Il est exploité depuis mars 1999 par le Département de l'Énergie des
États-Unis. D'abord géré par Washington TRU Solutions, il est désormais
géré depuis octobre 2012 par le consortium Nuclear Waste Partnership
(NWP) formé par URS, Babcok & Wilcox et Areva. 27 acteurs, dont Areva,
sont impliqués dans l’accident du WIPP. Ce qui rend la gestion (décisions,
responsabilités, dédommagement) et la compréhension de l’accident très
complexe. Des sommes considérables sont réclamées par l’Etat du
Nouveau Mexique. La même situation est probable en cas d’accident à
Cigéo.
Le WIPP est installé dans une couche de sel à 600 m de profondeur et
s’étend sur 42 km². Il peut contenir 173 600 mètres cubes de « déchets
transuraniens mixtes ». Le contenu de certains colis n’est pas connu ! La
nomenclature et la classification des déchets radioactifs ne sont pas les
mêmes entre pays. C’est une source de risque si un site de stockage
accepte des déchets étrangers. Les galeries sont creusées en même temps
qu’elles sont remplies de colis.
Similitude avec Cigéo :
Décision politique qui a anticipé la faisabilité technique.
Gros débat sur la localisation et la capacité géologique du milieu
naturel. En fait comme à BURE, un karst surmonte des couches
dites imperméables et stables. Ici du sel.
Sa localisation très loin dans le sud dans une région désertique sans
grande ressource économique : création de 800 emplois sur site.
Au milieu d’un désert pas loin de sites d’anciens essais nucléaires
aériens, mais présentant d’autres ressources minières.
Et à grand renfort de dollars pour emporter les décisions….
Les incidents de 2014
Le matin du 5 février 2014, un véhicule utilisé pour transporter le sel a
pris feu dans la mine. Suite à cet incident de nombreuses erreurs ont été
relevées :
véhicule non entretenu : accumulation de matières combustibles,
système d'extincteur automatique désactivé malgré un incendie
précédent,
fonctionnement du véhicule malgré des fuites de liquides constatées,
véhicule conçu pour utiliser du fluide hydraulique ininflammable
mais chargé du fluide inflammable,
conducteur non formé pour les démarches à suivre en cas d'incendie,
Etc.
La mauvaise préparation et gestion de l’incendie, encore de nombreuses
erreurs humaines :
exercices d'évacuation inadéquats
système de sonorisation inefficace et volume des haut-parleurs
insuffisant
certains postes téléphoniques de la mine inopérants
alarme d'évacuation n'a sonné que 2 secondes
défaut d'allumage des lumières stroboscopiques pour les
évacuations ; manque de visibilité
masques respiratoires non entretenus, et donc inefficaces : stockage
dans un endroit non reconnaissable pendant l'incendie
la surveillance centrale a mis en route le système de filtration
pendant l'incendie, réduisant l'extraction des fumées : opacité et
difficultés respiratoires!
Le 14 février 2014 à 23h14 (heure locale) le système de contrôle de l'air
dans le souterrain du WIPP a signalé la présence de radioactivité,
vraisemblablement liés à une explosion d’un colis au fond de la mine.

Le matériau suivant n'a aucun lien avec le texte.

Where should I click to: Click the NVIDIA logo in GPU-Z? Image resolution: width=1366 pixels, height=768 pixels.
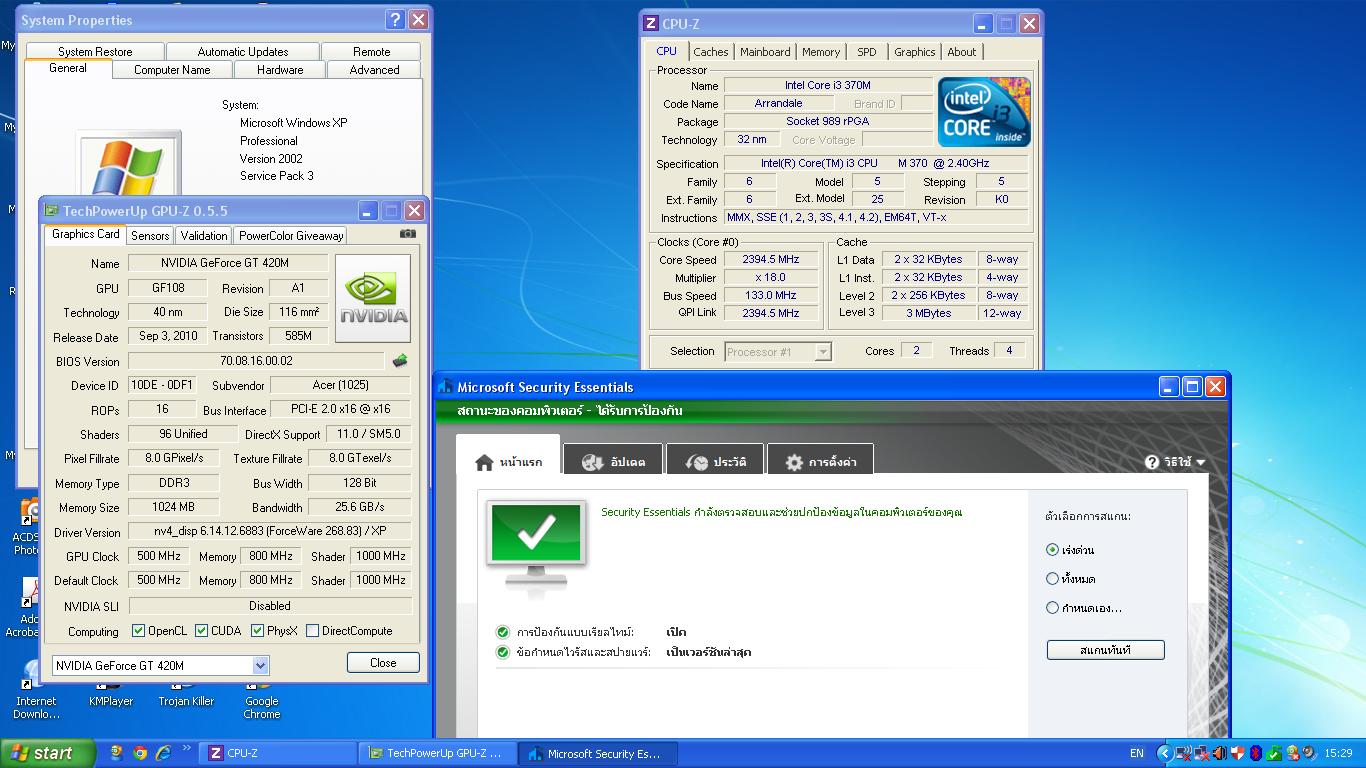(x=372, y=297)
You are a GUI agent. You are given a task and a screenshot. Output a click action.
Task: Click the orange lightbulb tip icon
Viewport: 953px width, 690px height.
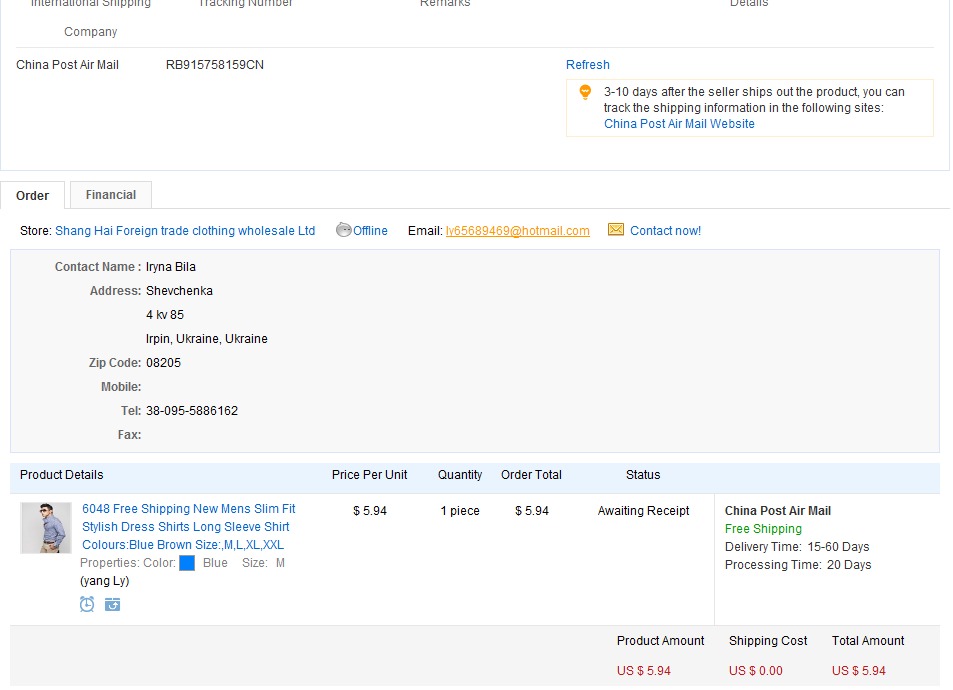tap(586, 93)
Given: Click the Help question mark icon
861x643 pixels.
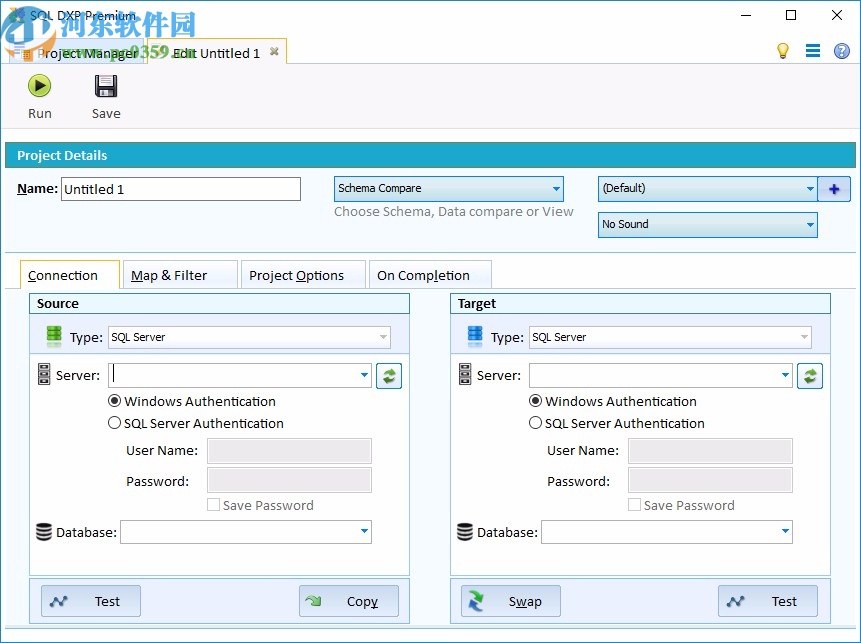Looking at the screenshot, I should click(841, 50).
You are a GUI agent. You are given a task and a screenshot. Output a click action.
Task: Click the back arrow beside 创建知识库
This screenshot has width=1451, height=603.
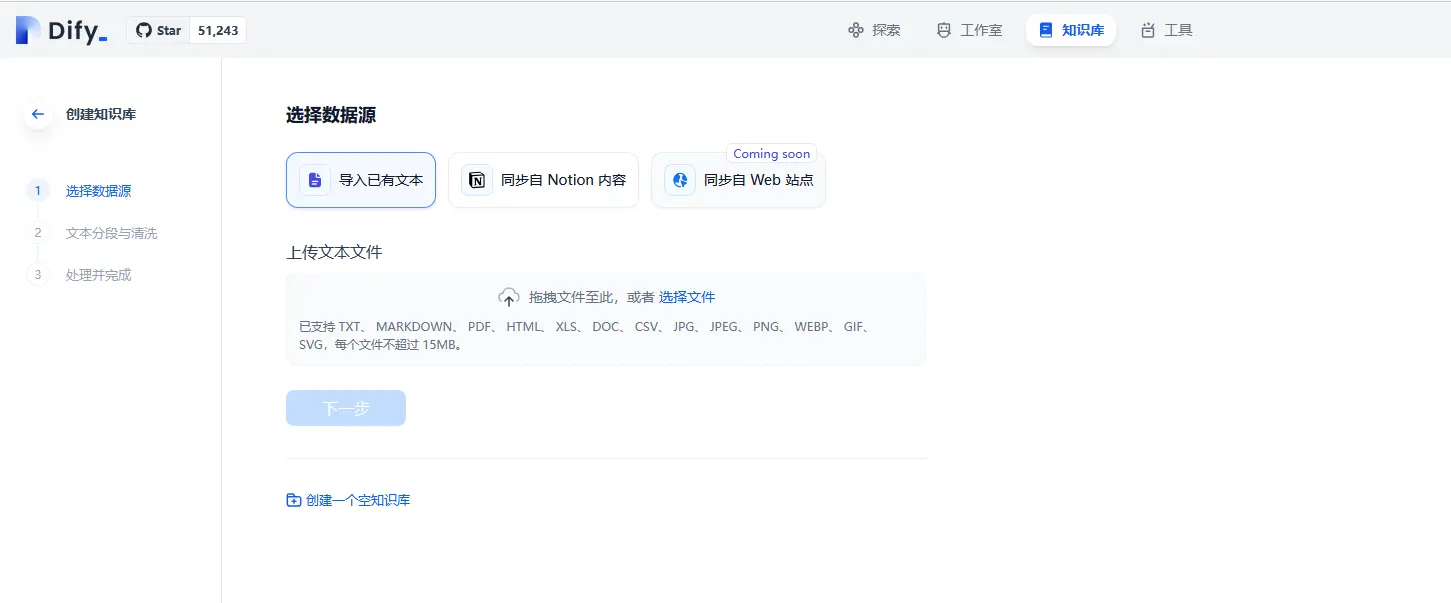click(37, 114)
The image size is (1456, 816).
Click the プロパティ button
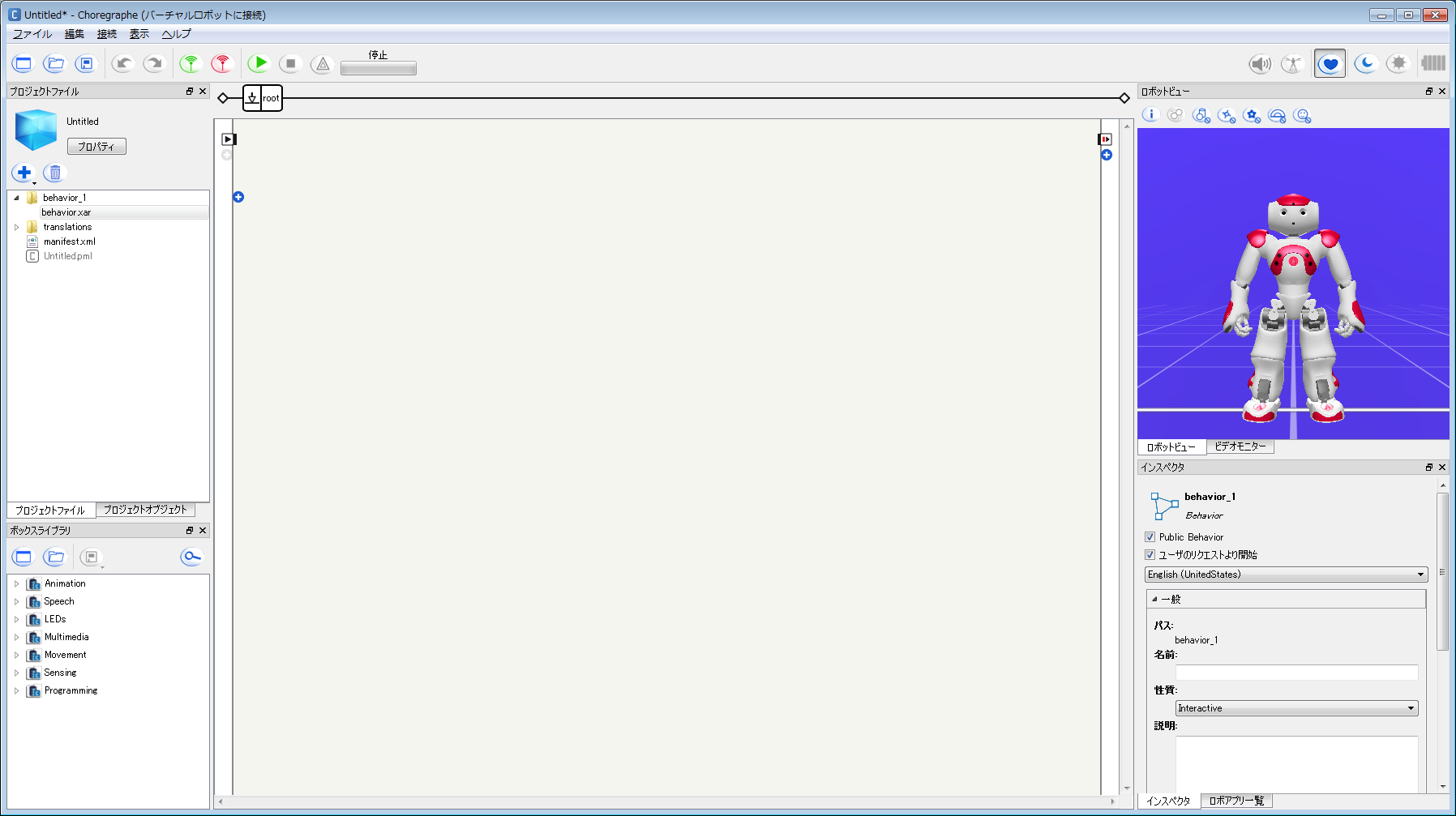click(96, 147)
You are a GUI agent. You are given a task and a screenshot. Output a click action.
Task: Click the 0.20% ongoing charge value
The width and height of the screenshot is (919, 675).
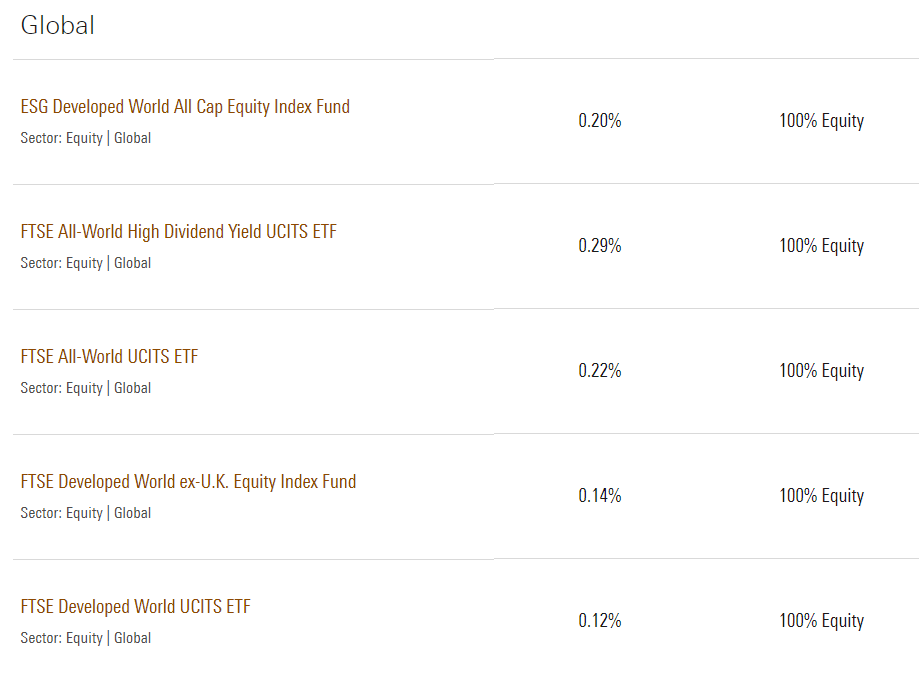click(x=600, y=121)
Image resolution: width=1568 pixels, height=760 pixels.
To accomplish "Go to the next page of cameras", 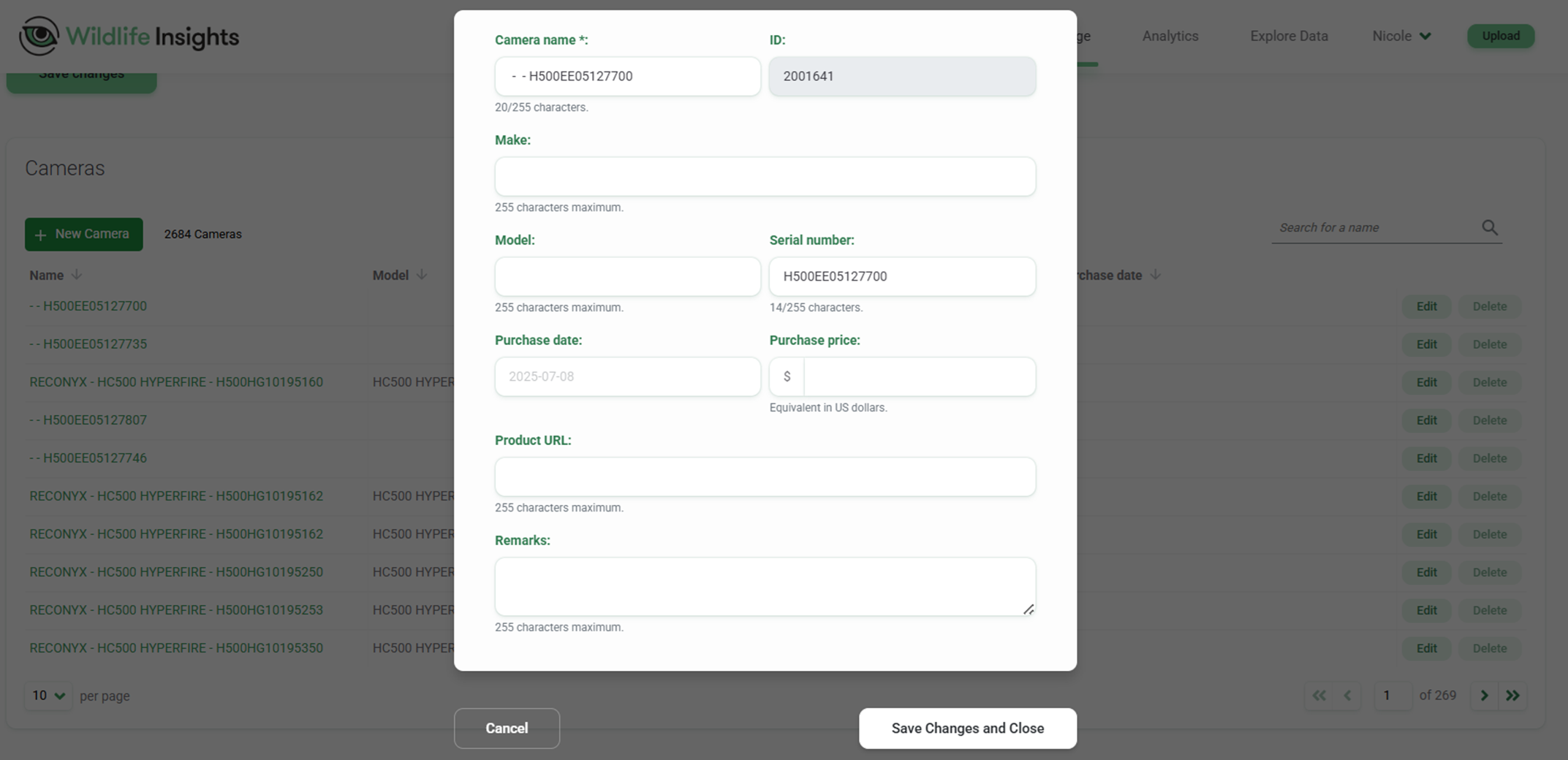I will pos(1484,696).
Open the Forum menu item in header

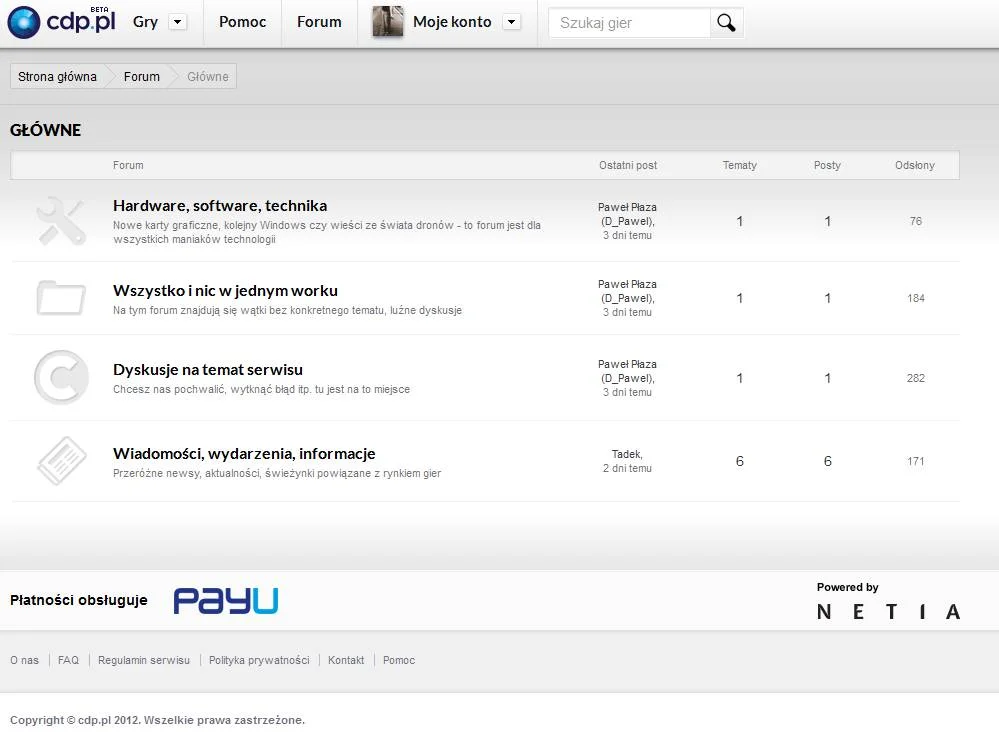[x=319, y=22]
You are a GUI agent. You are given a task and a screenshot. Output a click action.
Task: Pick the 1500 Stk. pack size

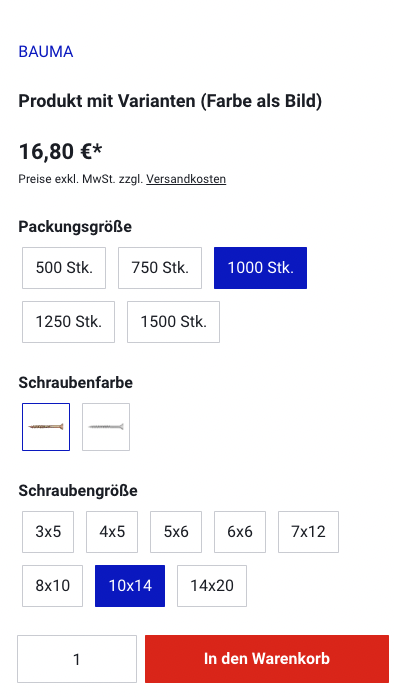tap(173, 322)
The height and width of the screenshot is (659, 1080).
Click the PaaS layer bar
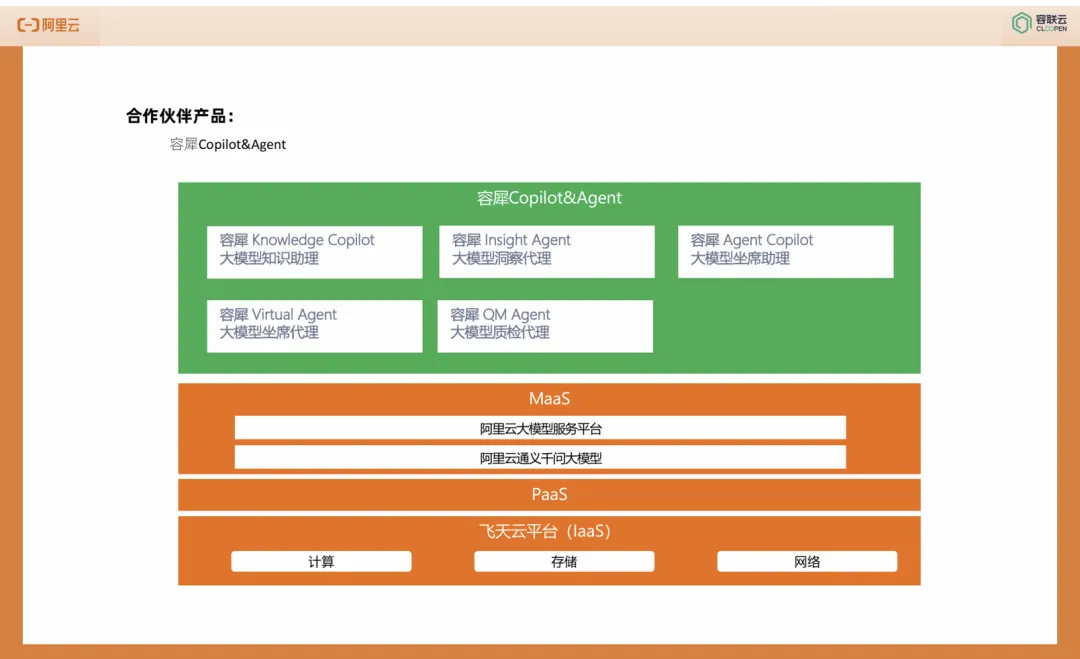point(549,495)
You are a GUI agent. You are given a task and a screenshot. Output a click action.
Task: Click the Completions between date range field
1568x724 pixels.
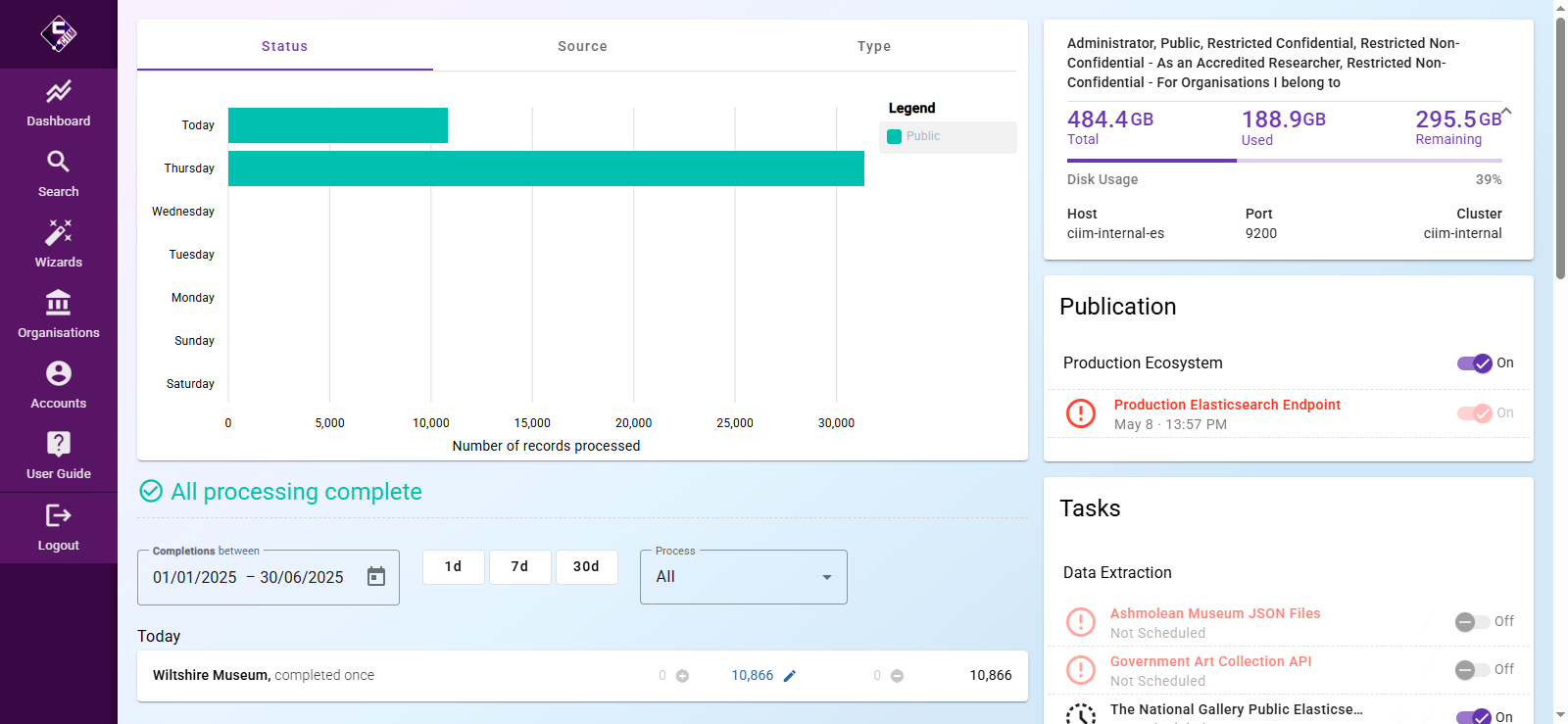pos(250,577)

Pourtant le personnel est descendu dans le WIPP dès le lendemain car les
services n’ont pas « cru » l’alarme et n’ont pas donné l’information au
personnel. Une fuite de 2 registres (clapet automatique) semble la source
du rejet radiologique. Ces registres n’ont été scellés que le 6 mars.
Pendant 3 semaines la fuite était toujours effective. D’autres rejets
radioactifs ont été enregistrés par la suite (mars et juin 2014).
De nombreux manquement ont été identifiés et auraient pu prévenir
l’accident : outils et équipements non-adaptés à la gestion des déchets
radioactifs
Le devenir du WIPP est aujourd’hui très incertain. Ce sont davantage des
manquements humains et des décisions socio-économiques qui ont
conduit aux incidents. Cigéo n’est pas à l’abri de telles erreurs.